** Work task **
In how many lines of the records does the string "agent" appear? State only the number.

Saved data entries:
=== Section Start ===
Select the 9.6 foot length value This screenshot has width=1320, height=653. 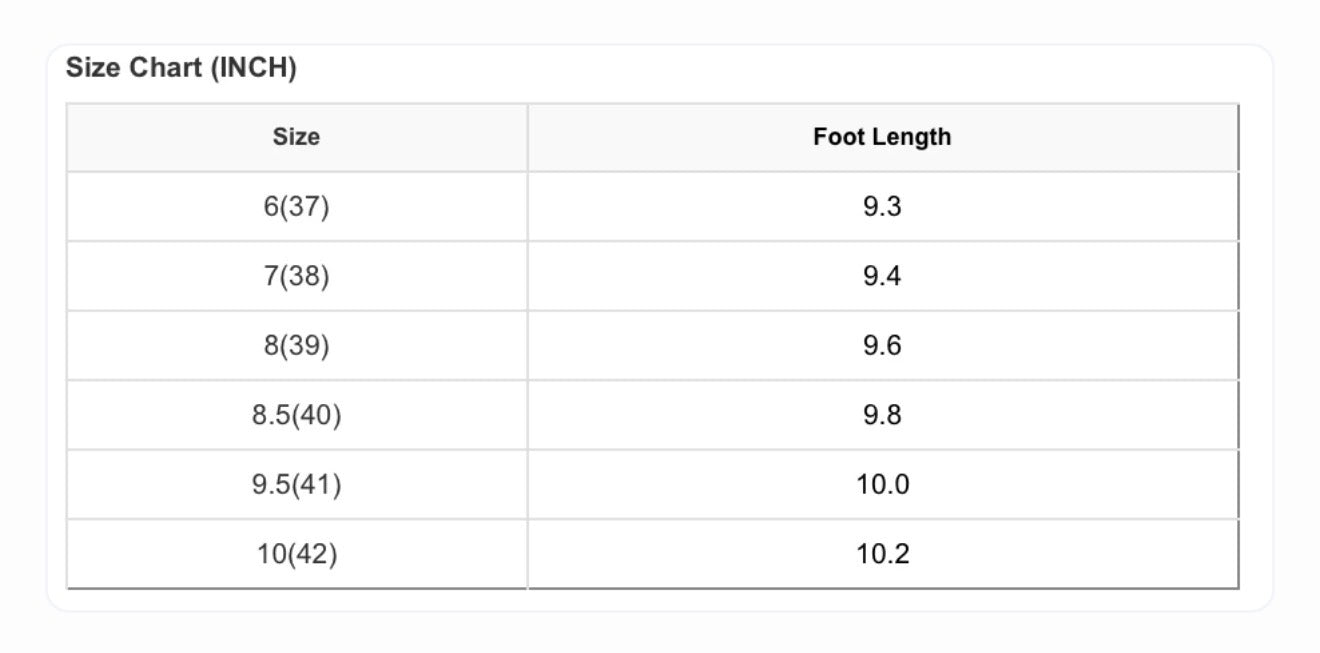click(882, 346)
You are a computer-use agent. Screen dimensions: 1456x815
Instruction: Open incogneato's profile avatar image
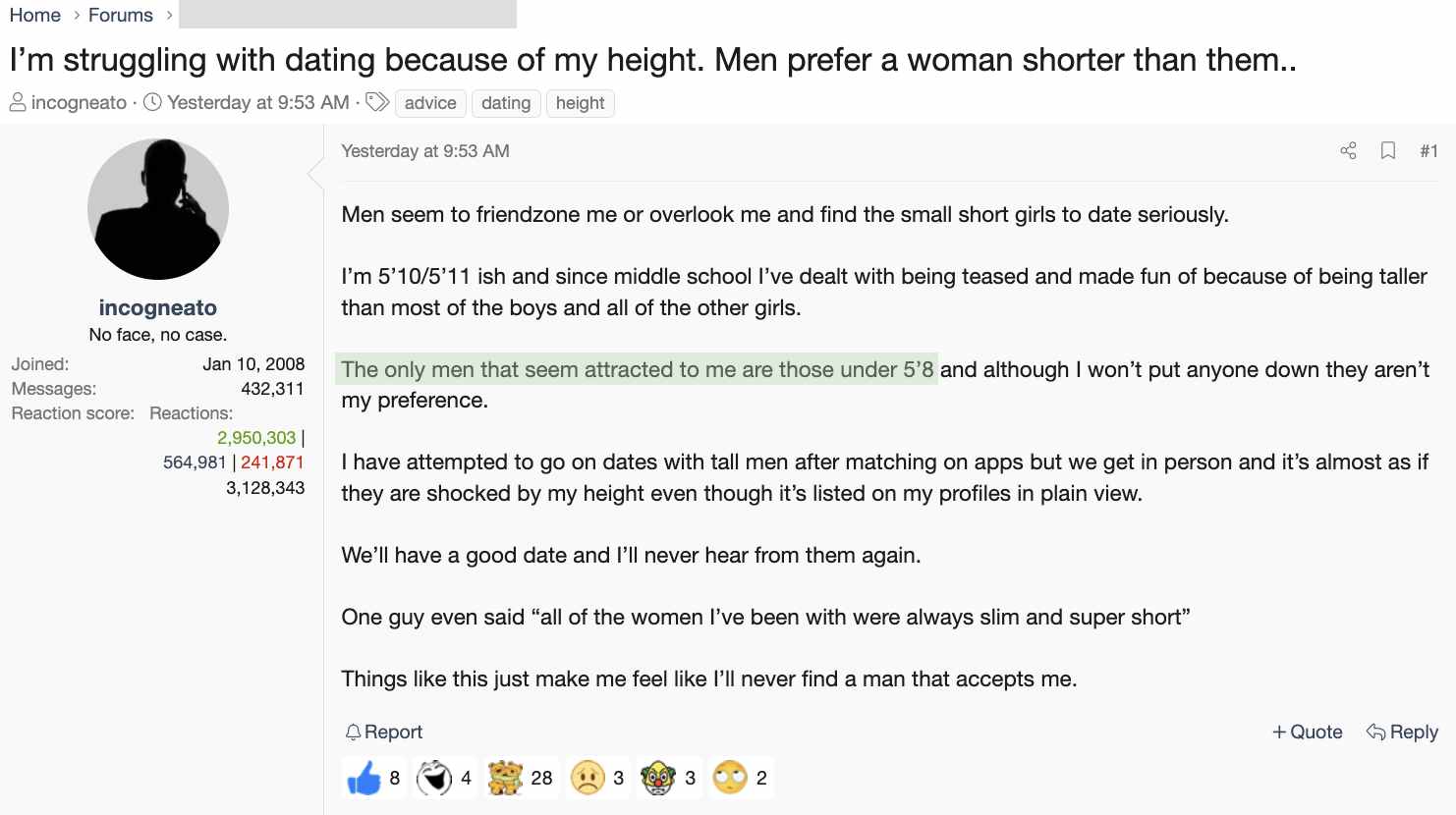[158, 209]
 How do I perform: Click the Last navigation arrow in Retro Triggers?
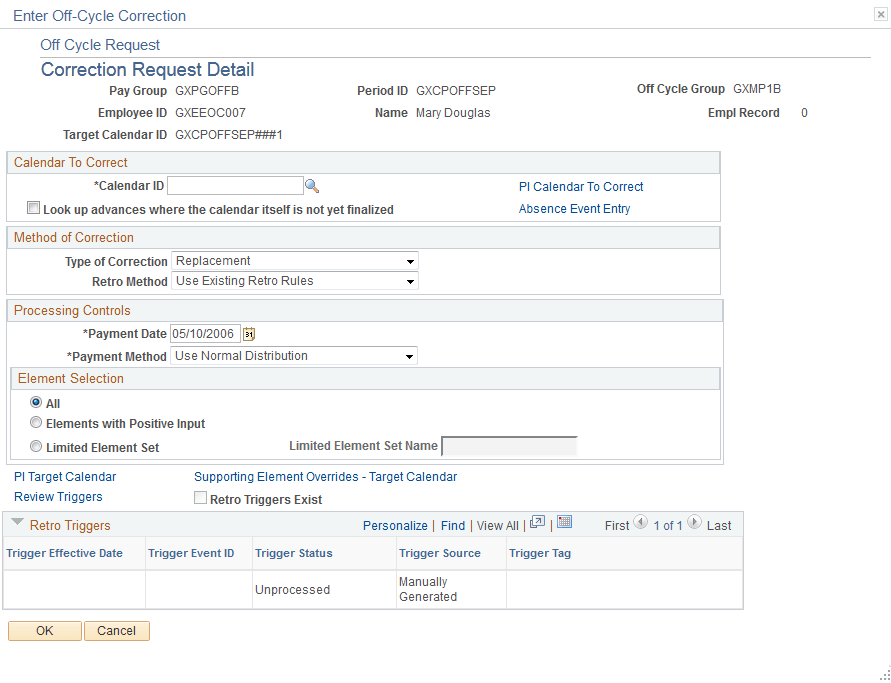pos(693,524)
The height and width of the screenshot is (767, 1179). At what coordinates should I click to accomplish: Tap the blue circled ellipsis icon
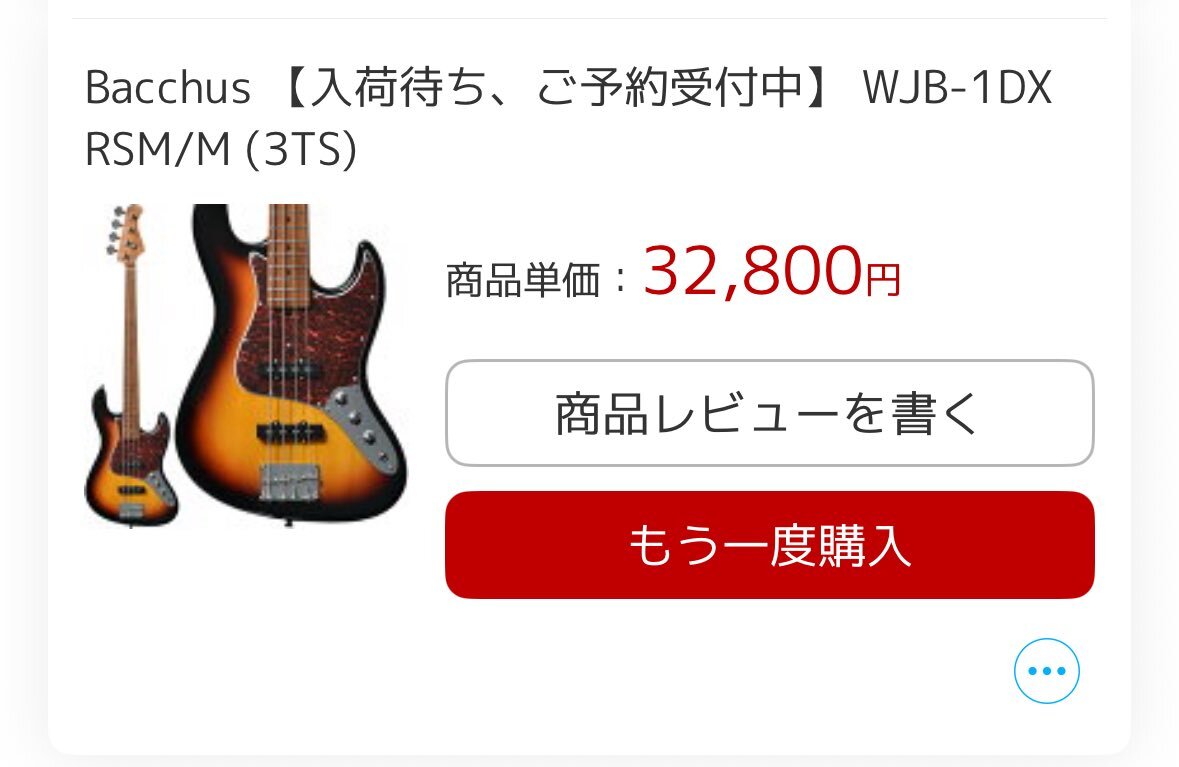[1046, 671]
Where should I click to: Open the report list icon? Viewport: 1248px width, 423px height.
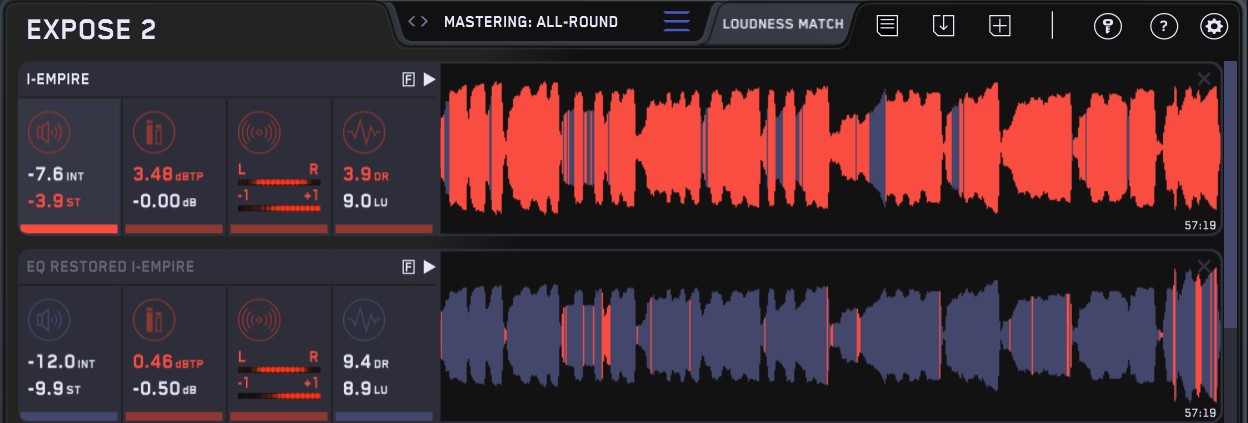coord(887,27)
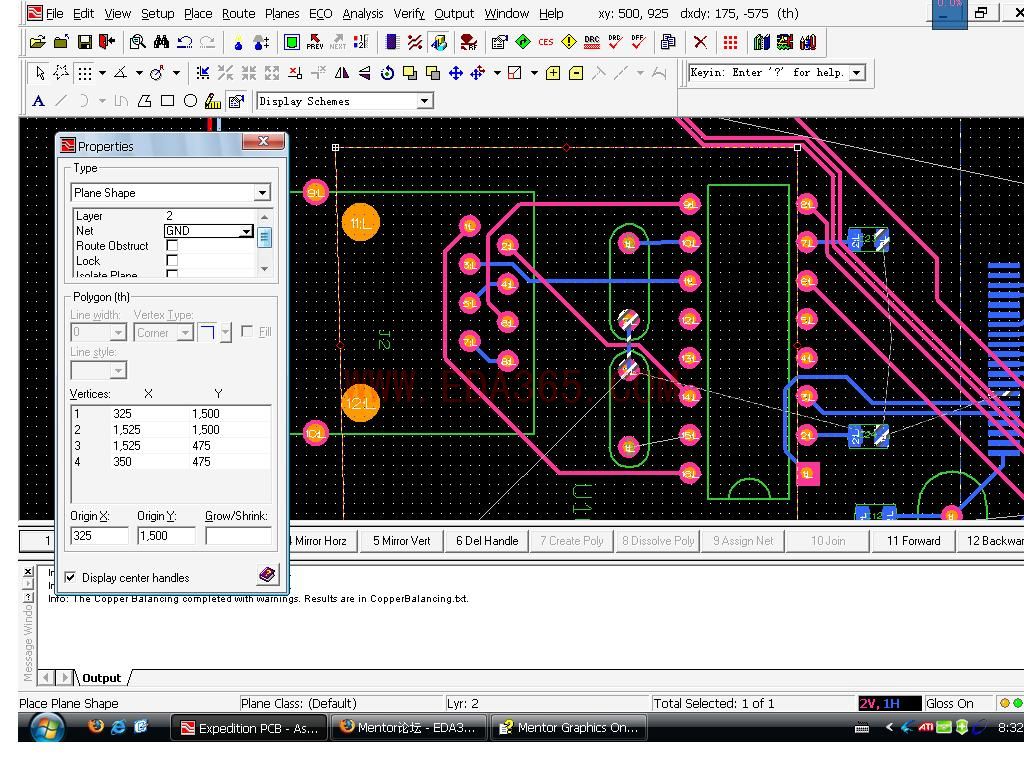Image resolution: width=1024 pixels, height=768 pixels.
Task: Open the Route menu
Action: pos(238,13)
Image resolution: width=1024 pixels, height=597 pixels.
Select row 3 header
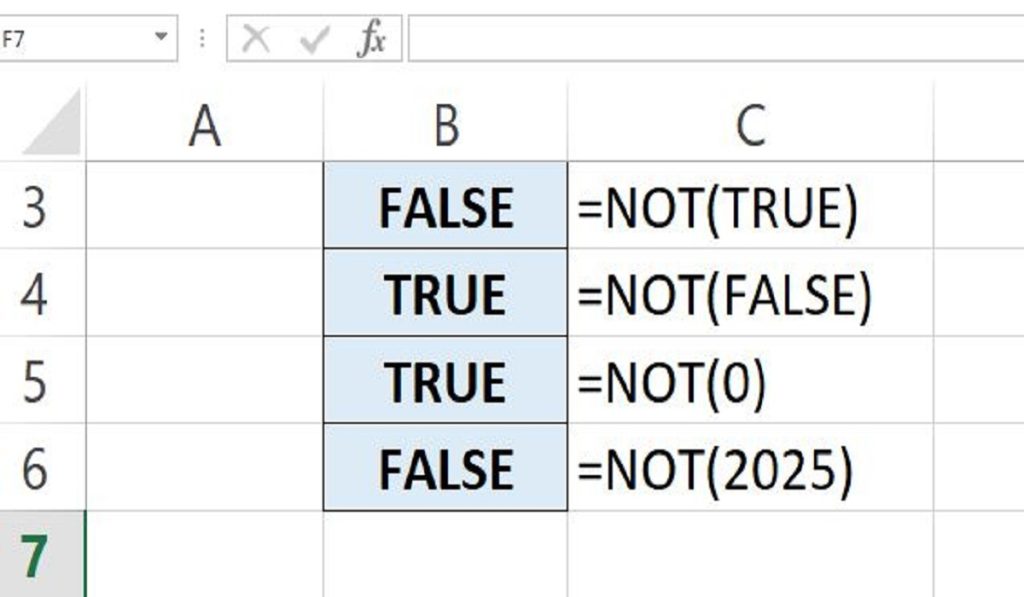coord(36,207)
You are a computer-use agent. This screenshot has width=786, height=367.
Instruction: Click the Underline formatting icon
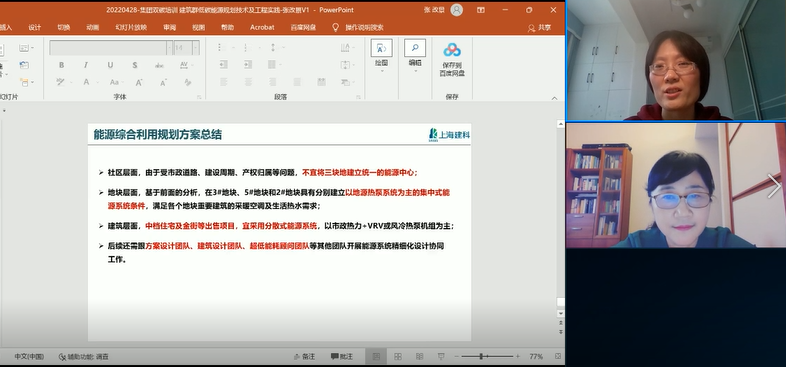point(110,65)
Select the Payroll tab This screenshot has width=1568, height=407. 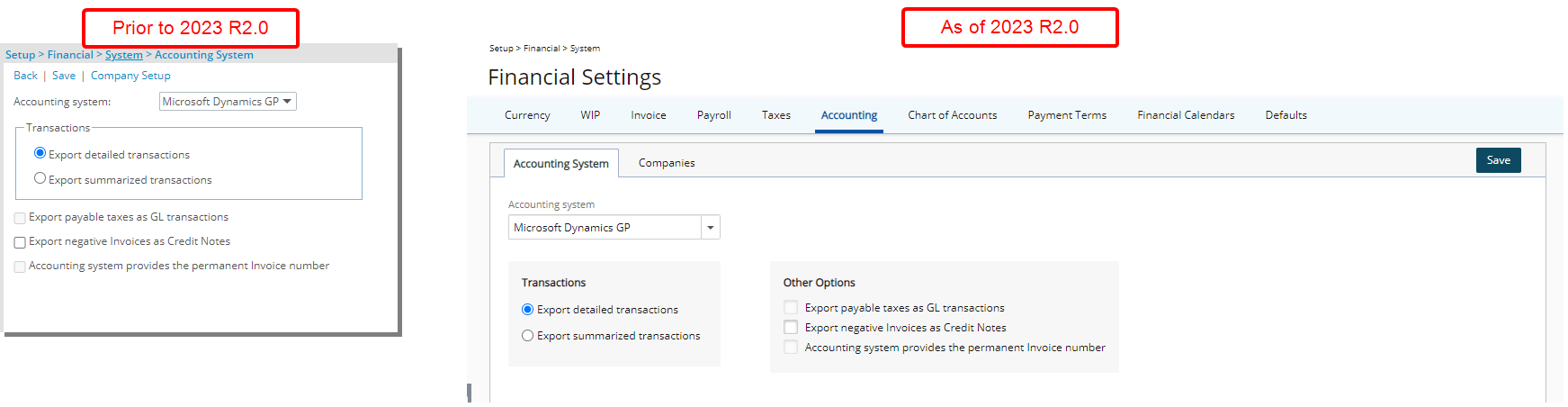pyautogui.click(x=714, y=115)
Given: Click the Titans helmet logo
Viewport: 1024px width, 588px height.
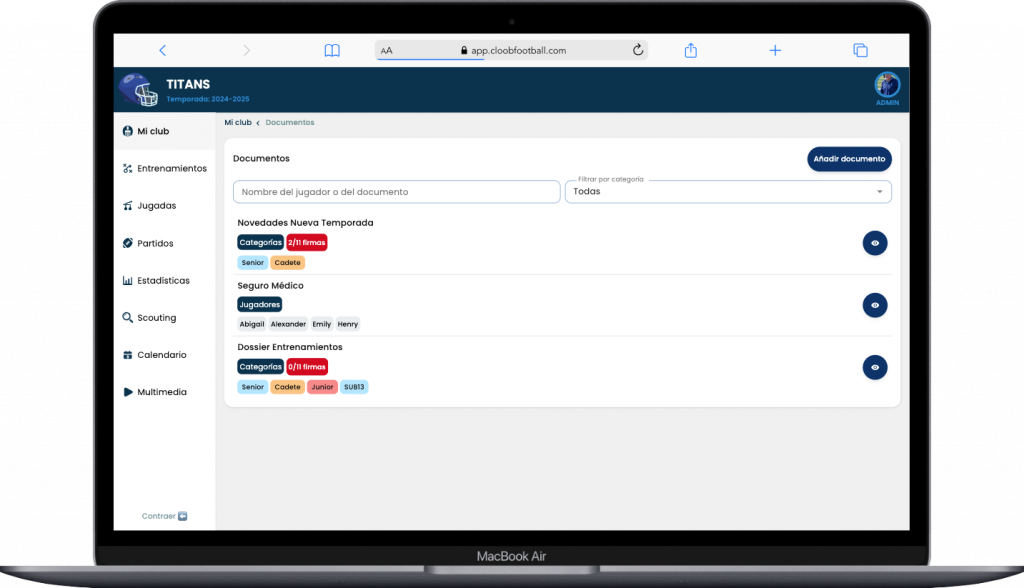Looking at the screenshot, I should [x=138, y=90].
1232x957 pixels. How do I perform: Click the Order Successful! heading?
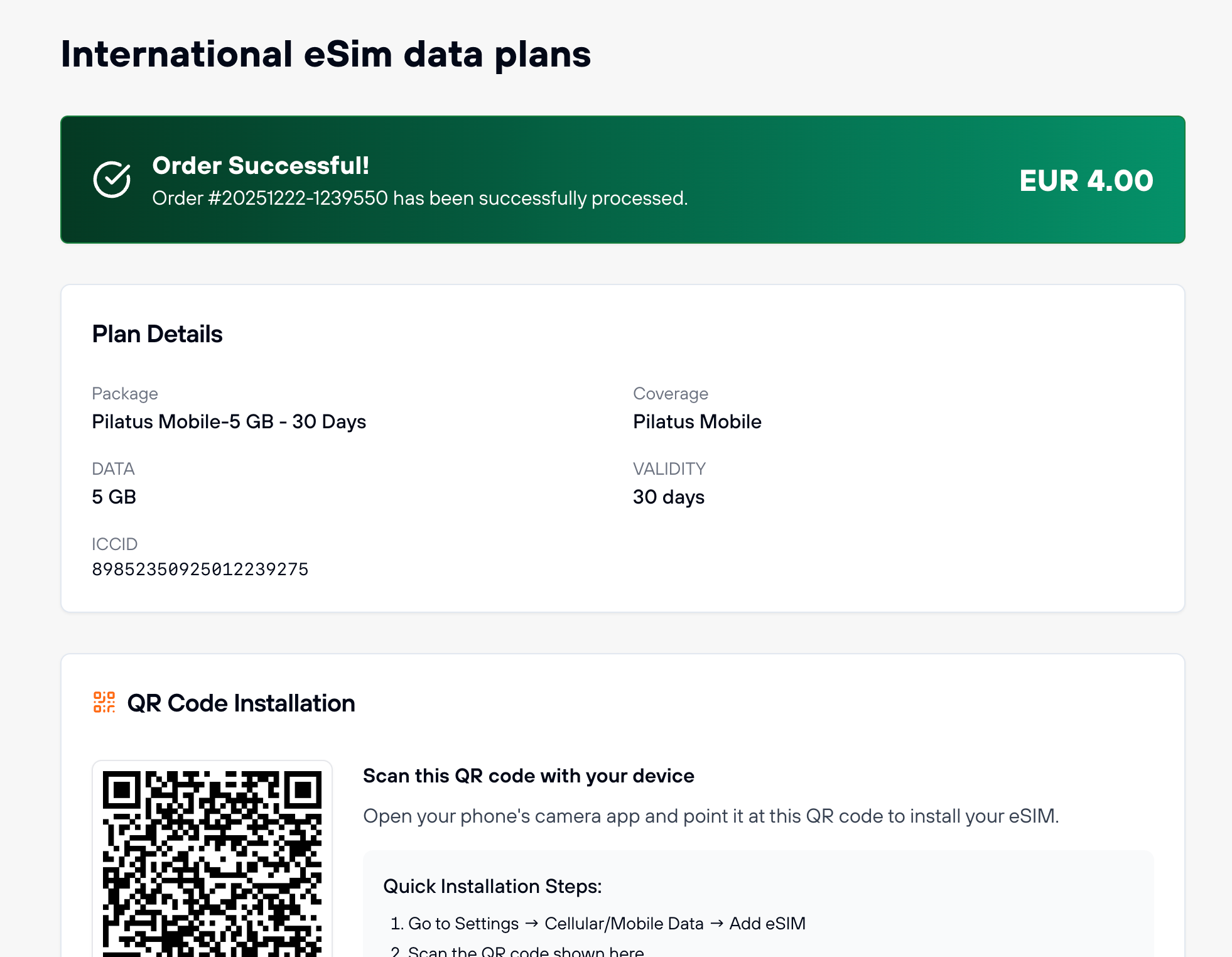(261, 165)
=== Section End ===
** Answer for the task **
2